As part of this process, development teams will probably scrutinize the content more deeply than they ever have before. RAG developers and test teams are likely to find outdated pages, inaccurate information, missing content, or conflicting information on different parts of the site. In addition to working with the appropriate stakeholders to fix these issues, content development teams should also use this opportunity to track their overall impact on the project and time spent supporting it.

Communicate the value of content

As previously noted, the effort to improve the underlying content in the RAG might surprise those who are funding the project. The following metrics can help content leaders assess the impact of their teams’ efforts and potentially secure ongoing funding to maintain the quality of the generative AI results.

Employee efficiency metrics: A simple employee survey might be the easiest and most effective way to track employee efficiency. Consider asking employees how much time they spend looking for content (both before and after implementing the chatbot) and how much time they spend creating content. (The latter number might seem unintuitive, but employees often recreate existing information if they cannot find it.)
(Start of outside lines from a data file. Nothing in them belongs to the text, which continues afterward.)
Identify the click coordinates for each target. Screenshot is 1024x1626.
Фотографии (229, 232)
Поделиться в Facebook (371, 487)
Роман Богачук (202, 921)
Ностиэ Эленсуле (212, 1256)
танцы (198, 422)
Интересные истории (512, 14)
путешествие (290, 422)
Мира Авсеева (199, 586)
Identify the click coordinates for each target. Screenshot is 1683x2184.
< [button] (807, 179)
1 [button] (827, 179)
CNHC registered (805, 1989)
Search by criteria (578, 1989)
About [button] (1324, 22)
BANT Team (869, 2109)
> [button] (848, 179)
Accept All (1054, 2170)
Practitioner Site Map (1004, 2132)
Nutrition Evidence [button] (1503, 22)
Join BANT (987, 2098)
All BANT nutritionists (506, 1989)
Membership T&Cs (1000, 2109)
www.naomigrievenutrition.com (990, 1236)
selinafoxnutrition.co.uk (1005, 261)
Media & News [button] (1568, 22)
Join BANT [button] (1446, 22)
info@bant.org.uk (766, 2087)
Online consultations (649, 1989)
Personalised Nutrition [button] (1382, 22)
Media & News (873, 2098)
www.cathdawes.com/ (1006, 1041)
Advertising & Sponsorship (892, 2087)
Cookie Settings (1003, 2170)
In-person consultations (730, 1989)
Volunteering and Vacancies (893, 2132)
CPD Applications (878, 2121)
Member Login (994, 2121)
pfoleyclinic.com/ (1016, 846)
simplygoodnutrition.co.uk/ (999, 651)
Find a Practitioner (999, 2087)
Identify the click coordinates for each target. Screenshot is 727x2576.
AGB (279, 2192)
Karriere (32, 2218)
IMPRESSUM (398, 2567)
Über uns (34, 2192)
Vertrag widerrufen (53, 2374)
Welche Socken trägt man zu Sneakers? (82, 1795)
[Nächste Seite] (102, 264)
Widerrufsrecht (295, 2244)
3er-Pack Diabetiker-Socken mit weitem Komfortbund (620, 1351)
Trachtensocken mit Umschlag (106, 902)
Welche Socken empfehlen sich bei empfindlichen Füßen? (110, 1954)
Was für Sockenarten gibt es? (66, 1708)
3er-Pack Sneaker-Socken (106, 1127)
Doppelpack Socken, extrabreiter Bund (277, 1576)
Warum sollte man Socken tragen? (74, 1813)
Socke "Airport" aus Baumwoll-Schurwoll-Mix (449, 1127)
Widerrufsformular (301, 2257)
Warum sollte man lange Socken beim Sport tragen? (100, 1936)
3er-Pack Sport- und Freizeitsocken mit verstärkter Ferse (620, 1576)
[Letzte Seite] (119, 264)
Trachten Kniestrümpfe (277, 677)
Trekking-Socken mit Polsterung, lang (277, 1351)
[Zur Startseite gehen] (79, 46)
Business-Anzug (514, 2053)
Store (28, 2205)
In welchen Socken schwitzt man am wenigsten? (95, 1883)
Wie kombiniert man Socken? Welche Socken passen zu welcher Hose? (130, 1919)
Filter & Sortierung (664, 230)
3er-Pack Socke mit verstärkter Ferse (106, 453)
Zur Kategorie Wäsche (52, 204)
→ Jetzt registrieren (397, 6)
Customer satisfaction metrics: Whereas correlation does not equal causation, it's worthwhile to compare generative AI chatbot results with customer satisfaction metrics. The two clearly have the potential to impact each other, so it's worth monitoring. Good metrics to track include chatbot usage vs. site visits vs. customer satisfaction (to understand overall chatbot usage and its impact on customer satisfaction) and questions answered vs. source content (to understand how much any given team is contributing to chatbot results).

Conclusion

The technology behind LLMs, RAGs, and generative AI is changing quickly, and many content professionals fear these changes will make them redundant. For those who have worked in underfunded departments, it’s an easy conclusion to draw. I would suggest, however, that content professionals will remain relevant for the foreseeable future.

In corporate environments, LLMs, RAGs, and generative AI have the potential to radically improve employee efficiency and customer satisfaction. Users will be able to easily access the information they need and engage in helpful conversations that help them understand it. But these solutions aren’t just built on technology. They also require a solid foundation of useful content, created and managed in large part by content professionals.